Square Root Matrix of a Diagonalizable Matrix is Diagonalizable

Question

I have a $2 \times 2$ matrix $A$ that is diagonalizable with two real, positive eigenvalues. I am asked to find all square roots of A

A is diagonalizable. Therefore, $A = SDS^{-1}$ where $D$ is diagonal and has entries as the two eigenvalues. Therefore, there are obviously at least 4 square root matrices: $SD'S^{-1}$ where $D'$ has $\pm \sqrt{\text{eigenvalue}}$ at each entry.

But now I want to show that these are the only ones.

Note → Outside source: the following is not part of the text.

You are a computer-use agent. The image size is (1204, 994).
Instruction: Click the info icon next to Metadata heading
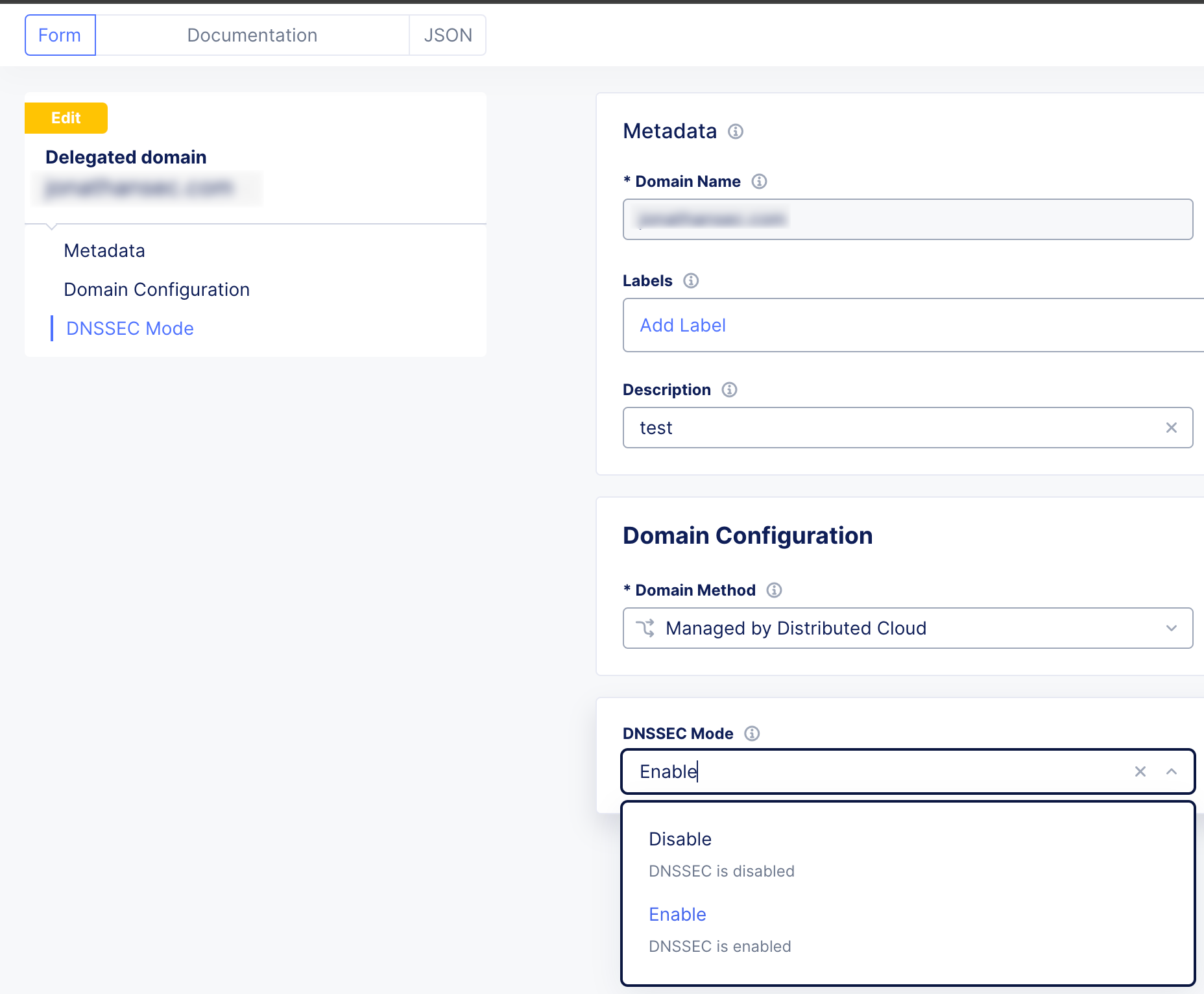click(x=736, y=132)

These are obviously the only diagonalizable square roots. But how do I prove that there are no other square root matrices that are not themselves diagonalizable.

In other words, how do I prove that if A is as above then sqrt(A) must be diagonalizable?

Answer 1

Prove the contrapositive. If $B$ is not diagonalizable, it is of the form $SJS^{-1}$, where $J$ is a size-2 Jordan block. So if $B$ also has positive eigenvalues, $B^2=SJ^2S^{-1}$ will not be diagonalizable.

However, the rest of your proof isn't totally valid. In particular, the identity matrix satisfies all your conditions, but has a lot more than 4 diagonalizable square roots...

EDIT: If $A$ has distinct eigenvalues, then $\sqrt{A}$ does as well, which means it's guaranteed to be diagonalizable.

Answer 2

Let the two eigenvalues of $A$ be $a,b>0$ and let $B$ be a square root of $A$.

If $a\ne b$, the polynomial $(x^2-a)(x^2-b)$ annihilates $B$; if $a=b$, the polynomial $x^2-a$ annihilates $B$. In either case, $B$ is annihilated by a polynomial with distinct real roots (because $a,b>0$). Hence the minimal polynomial of $B$ has distinct real roots and $B$ is diagonalisable over $\mathbb R$.